Esther's beauty may have won the king's eyes, but her gracious attendance at the feast had won his heart. He was more than pleased with her as his queen. And he wanted to know more of what was on her heart. He asked for her to make her request and he let her know he was predisposed to give her that request with little thought as to the cost of it. This was the moment that she and Mordecai had prayed for.
Esther's only request was to ask for the life of the Jews to be spared. There was still some risk in identifying herself as a Jewess, but at this point it was not as important as the opportunity. And the king continues to support her request. When she explains to the king that ultimately it is Haman who is behind the threat to her life, the king storms out of her quarters to the adjacent palace gardens.
At this point Haman falls down before Esther to beg for his life. When the king returns a few moments later, he finds Haman hanging on to the queen and in wrath orders the execution of the man behind the plot. Haman is taken away and hanged on the gallows he built in his own backyard for the death of Mordecai. The end of evil is beginning to work out in God's purpose.
Monday, December 3, 2012
So Haman took the robes and the horse, and he dressed Mordecai and led him through the square of the city, proclaiming before him, "Thus shall it be done to the man whom the king delights to honor."
This strange twist of irony halfway through the Book of Esther lets us know that all is well. God shows us His hand before it is played. And this peek into sovereign irony was ultimately salvation for the Jews.
It all started with a king's insomnia. Since he could not sleep, Ahaseurus calls for the royal chronicles to be read to him. Maybe it was a way to get some productivity out of his sleepless hours. Maybe he hoped the dry facts would make him drowsy. Either way, the interruption and the king's response to what he finds out with it, were used by God to further the plot of the sovereign storyline. A sleepless night was a moment for God to work.
What came from this was a big response to a small footnote in events. Mordecai had been unrewarded in his discovery of a conspiracy to overthrow the king. And now Ahaseurus is bent on rewarding Mordecai. The only royal official in the courtyard is Haman. The king asks Haman for a fitting reward to honor one who served the throne. Self-obsessed Haman assumes it his own reward and concocts this scenario.

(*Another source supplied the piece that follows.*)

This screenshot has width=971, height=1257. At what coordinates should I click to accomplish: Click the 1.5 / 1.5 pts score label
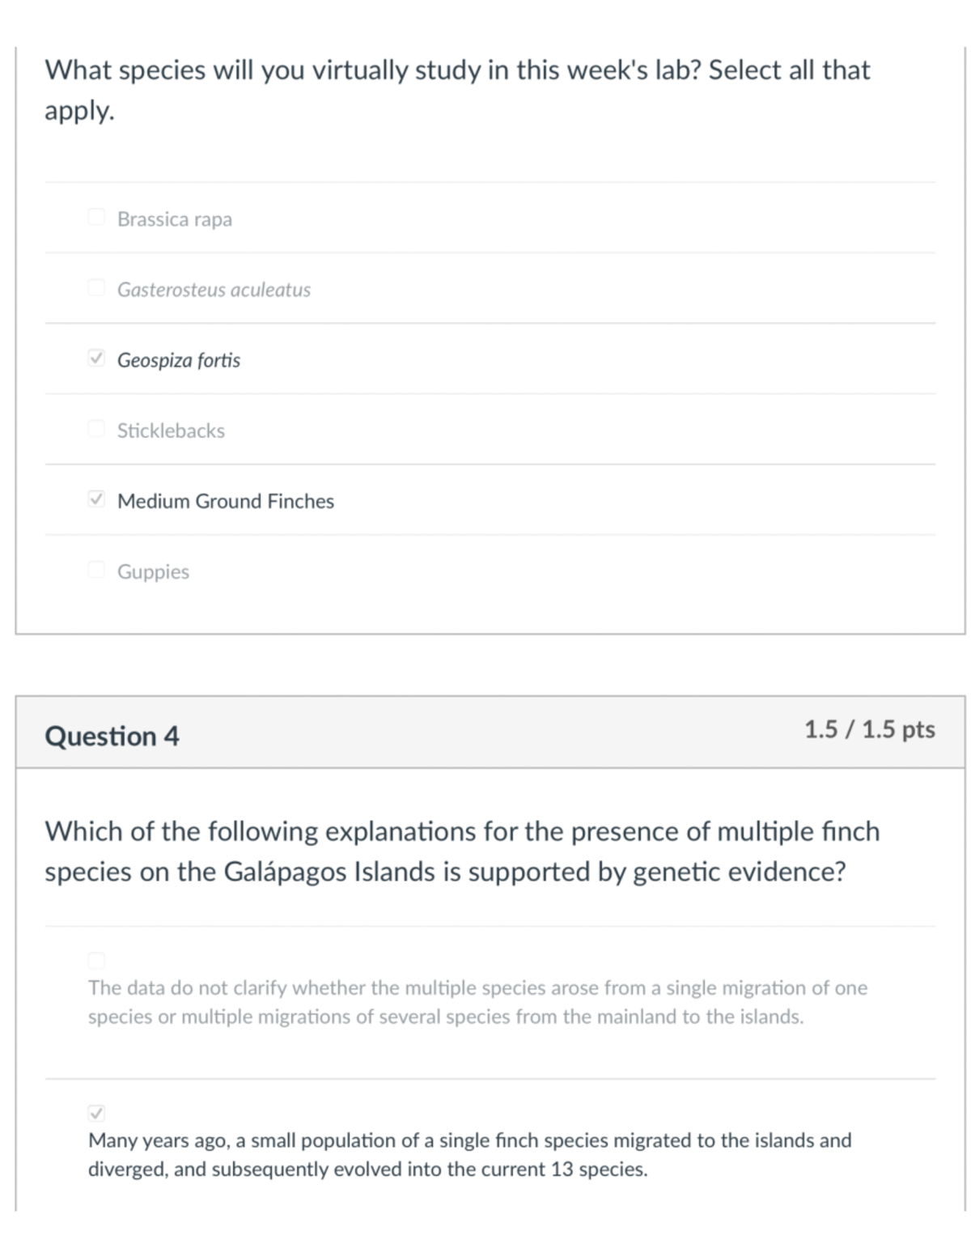point(868,731)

And then the irony falls with sweet laughter. Prejudiced, hate-filled Haman is forced to lead his object of hate, Mordecai, around the capital city on horseback, proclaiming royal honor that was bestowed on... a Jew. From this point on in the story God is clearly in control of events. He will use the minds of His enemies against them. Haman will be humiliated by the "honor" he proposed for himself. He will soon die in the way he dreamed of Mordecai's demise. God is bigger than human thinking.